Sería el último. Conocía, por experiencia propia, las corrientes
de aire que se forman entre los edificios. Varias veces había
sobrevolado la capital a
baja altura,
en maniobras y
durante desfiles. Una de esas veces, yendo de copiloto en un MI-4,
con uno de los pilotos instructores de mi escuela de aviación
llamado Pedro Bles Tejeda (ya fallecido) nos metimos entre el hotel
Habana Libre y lo que por entonces era RadioCentro (hoy Yara). En
otra ocasión, volando con Lenin Carracedo (también en un MI-4)
estuvimos a punto
de estamparnos contra el edificio de la embajada americana. Un golpe
de viento nos empujó. Nos asustamos.
De
manera que solo di dos pases a una distancia prudencial
y
situándome de frente al viento realicé el vuelo estacionario sobre
la torre. El radio-altímetro me confirmó la altura.

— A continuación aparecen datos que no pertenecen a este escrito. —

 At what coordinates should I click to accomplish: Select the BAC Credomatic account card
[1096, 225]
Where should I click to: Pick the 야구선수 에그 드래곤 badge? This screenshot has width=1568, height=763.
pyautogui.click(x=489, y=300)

Exactamente 75
metros sobre el nivel del terreno, 115 metros sobre el nivel medio
del mar por el altímetro barométrico. Cuando regresé a la DAAFAR
me ordenaron realizar un nuevo informe. Más adelante los curas
jesuitas me dijeron que el edificio se estremecía bajo la
potencia del
helicóptero.
Las
obras de restauración, utilizando andamios comenzaron en el ano
1996. A la llegada del Papa, el templo se encontraba como nuevo.